DATA FOR THIS EXERCISE
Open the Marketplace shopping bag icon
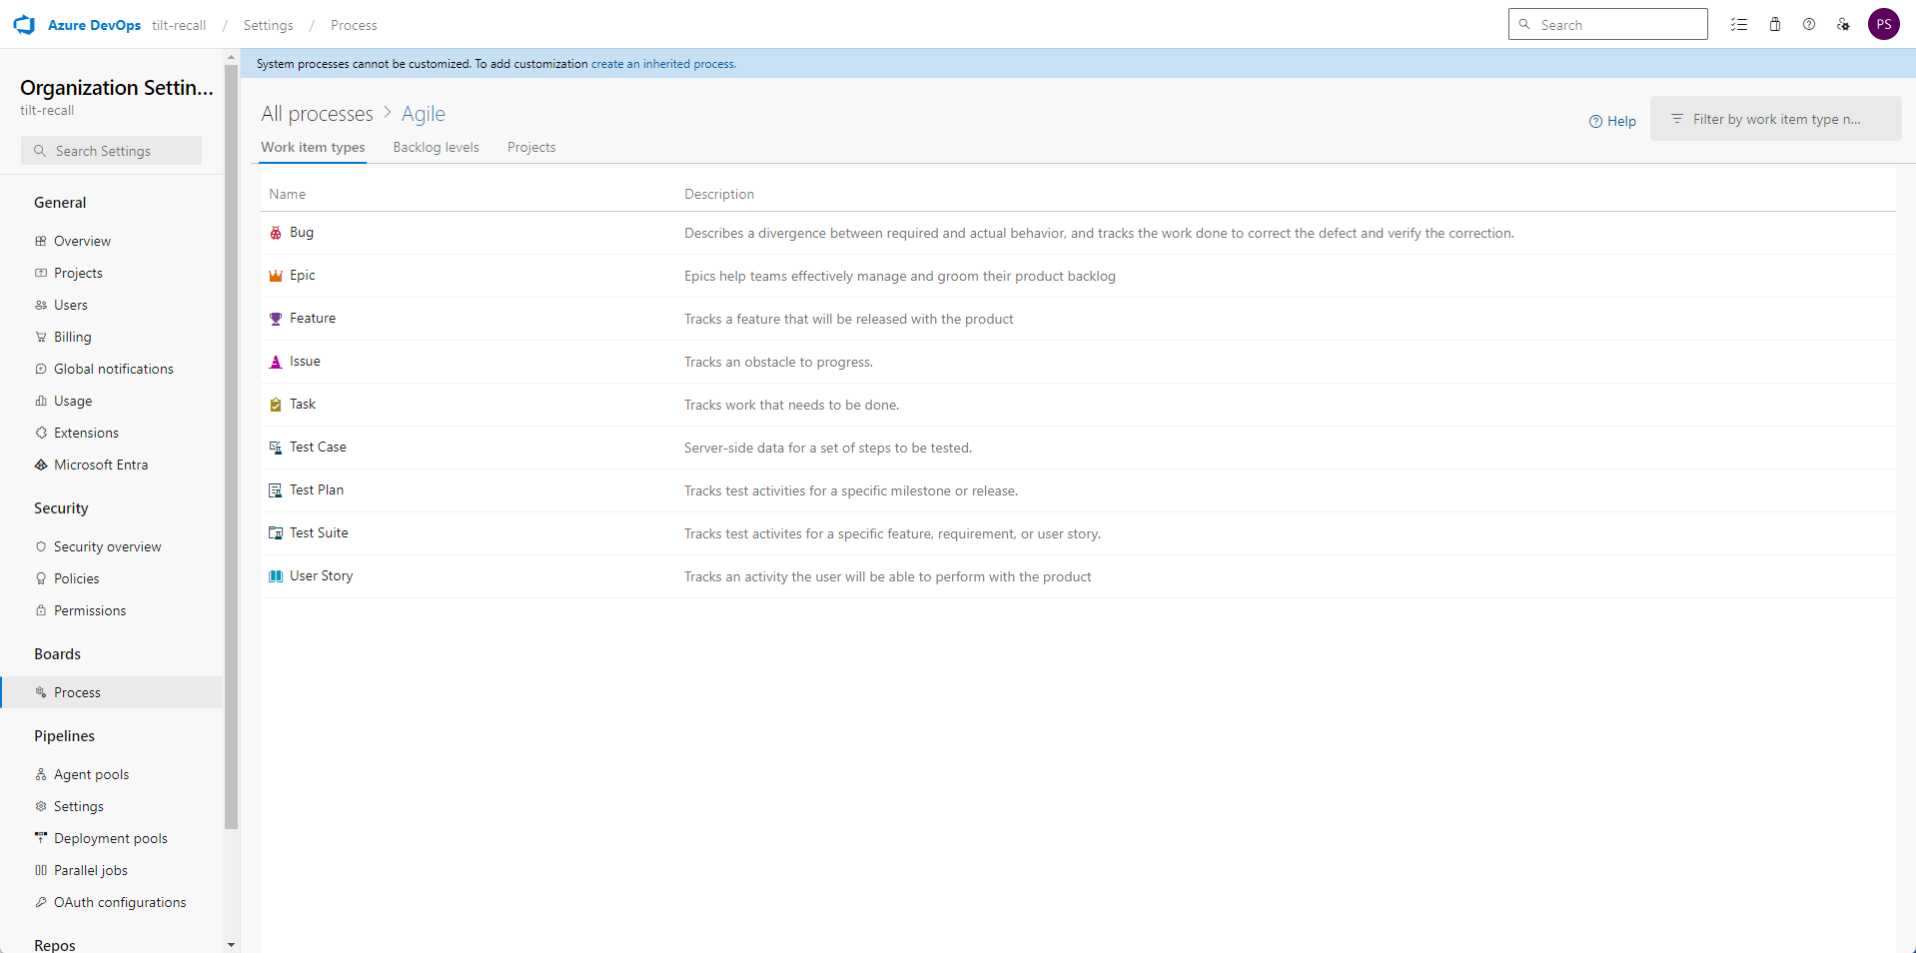coord(1775,24)
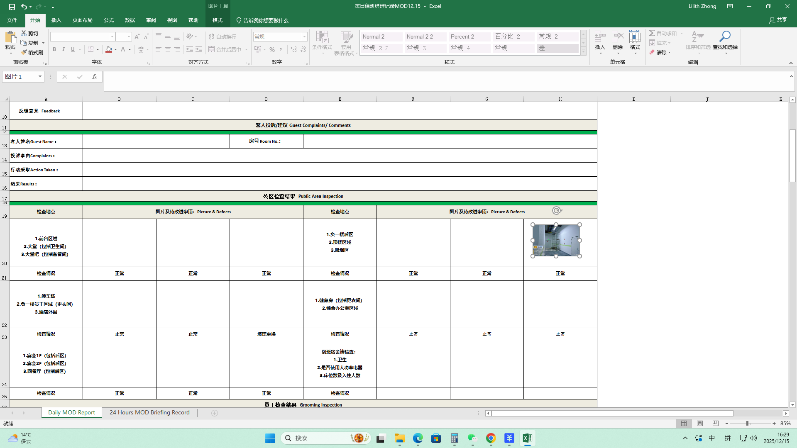Viewport: 797px width, 448px height.
Task: Open Excel from the Windows taskbar
Action: tap(527, 438)
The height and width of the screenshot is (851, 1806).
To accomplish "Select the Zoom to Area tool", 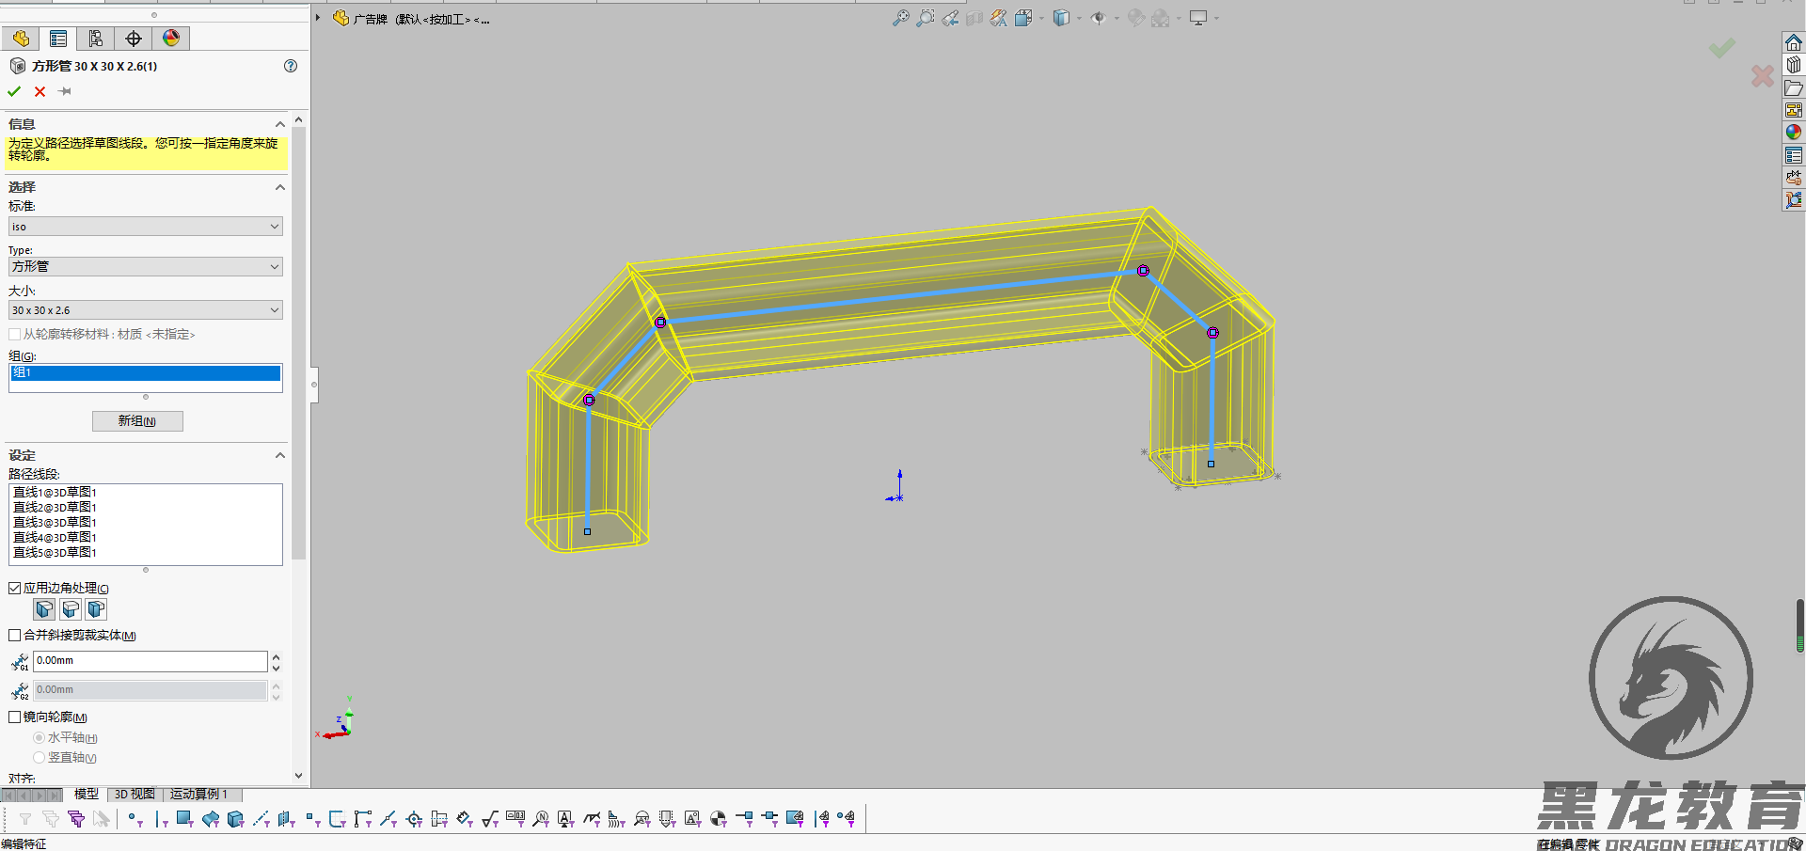I will [927, 18].
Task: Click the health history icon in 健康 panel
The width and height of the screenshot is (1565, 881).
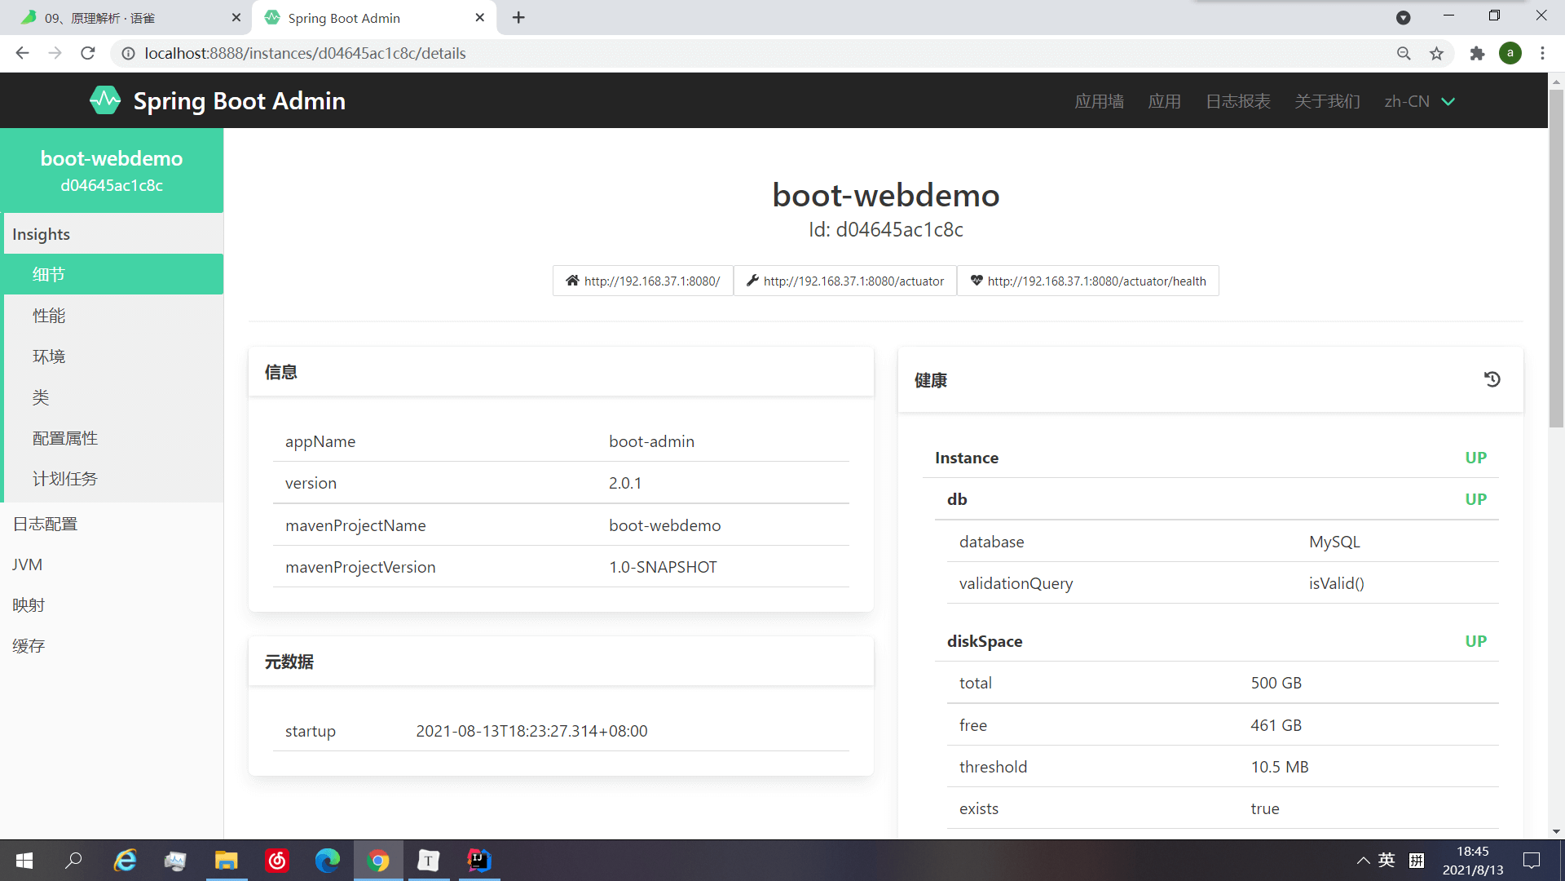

GOAL OF THE EXERCISE
Go through the entries and copy each line holding the string "screenshot".

RESPONSE TO THE TASK
The height and width of the screenshot is (851, 1806).
The width and height of the screenshot is (1565, 881).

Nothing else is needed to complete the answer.